Sinto dizer que o texto dos nossos parlamentares é muito lacônico para tanto tempo de elaboração. Não faz jus ao trabalho de seus relatores. Diz muito pouco. Parece uma daquelas peças jurídicas bonitas, eivadas de boas intenções e que será lembrada até outubro, quando vai desaparecer sob a monótona campainha das urnas.


+ essa
Para se ter uma idéia de como nossos parlamentares deram voltas em torno de um problema que merecia melhor atenção (qualitativa e não quantitativa), seria útil lembrar a pesquisa divulgada pelo Minc sobre bibliotecas públicas municipais do país, e matéria sobre a mesma na Folha de S. Paulo em 01 de maio deste ano.
Bibliotecas públicas são diferentes de bibliotecas de escolas em uma série de aspectos. Mas servem como indicadores. É difícil imaginar que um município que não conte com uma biblioteca pública venha a ter bibliotecas em escolas. Pois se a autoridade municipal não se importa em pelo menos manter uma biblioteca para todo o seu município, o que dizer de uma em cada escola? E a iniciativa privada, que biblioteca colocará à disposição de seus alunos, numa situação dessas?
Nesse caso, apesar de o governo tentar explorar os aspectos mais positivos da pesquisa (quase universalização das biblotecas públicas, apesar de poucas funcionarem à noite), a Folha de S. Paulo acerta ao chamar a atenção para o tipo de uso que é feito dessas bibliotecas, bem como para a qualidade insatisfatória dos serviços prestados.
Ora, se a maior parte usa as bibliotecas municipais para pesquisas escolares, é um sinal significativo de que falta bibliotecas nas escolas (ou, pelo menos, elas não estão ficando abertas e em condições de uso, com material apropriado e instalações capazes de abrigar acervo e usuários). E se as bibliotecas municipais carecem de conforto e de serviços básicos (como acesso à internet disponível aos usuários), o que pensar das bibliotecas escolares?
Bibliotecas escolares são locais capazes de iniciar crianças e jovens no uso das bibliotecas, seja consultando livros, seja efetuando pesquisas pela Internet, acessando videos, etc.

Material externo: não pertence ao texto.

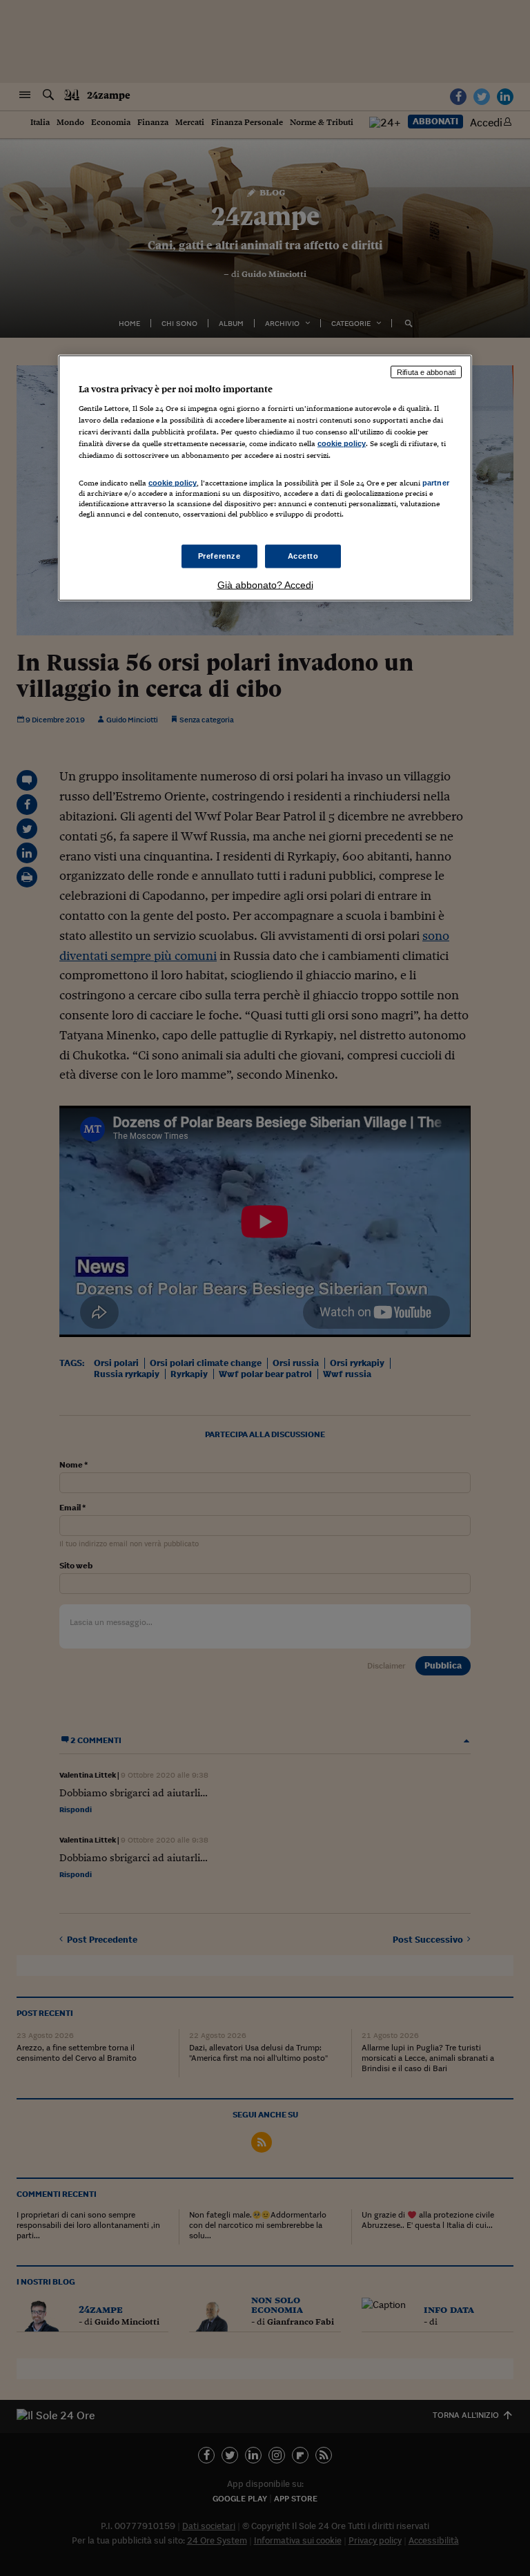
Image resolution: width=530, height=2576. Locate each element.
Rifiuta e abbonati (426, 371)
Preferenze (219, 555)
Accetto (303, 555)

Elas deveriam ser um lugar de muitas possibilidades extracurriculares para os estudantes. Lugares coloridos, estimulantes - e, sobretudo, abertos, acolhedores. Mas, se falta até essa infraestrutura básica, dá pra imaginar a qualidade do serviço.
Como se vê, nossos parlamentares perderam uma grande oportunidade de fazer a diferença. Sete anos para impor uma obrigação vazia e lá se vai a oportunidade de instituir um instrumento detonador de um programa de estímulo ao uso de bibliotecas de qualidade.
Espero que pelo menos nossos professores consigam contornar isso com criatividade.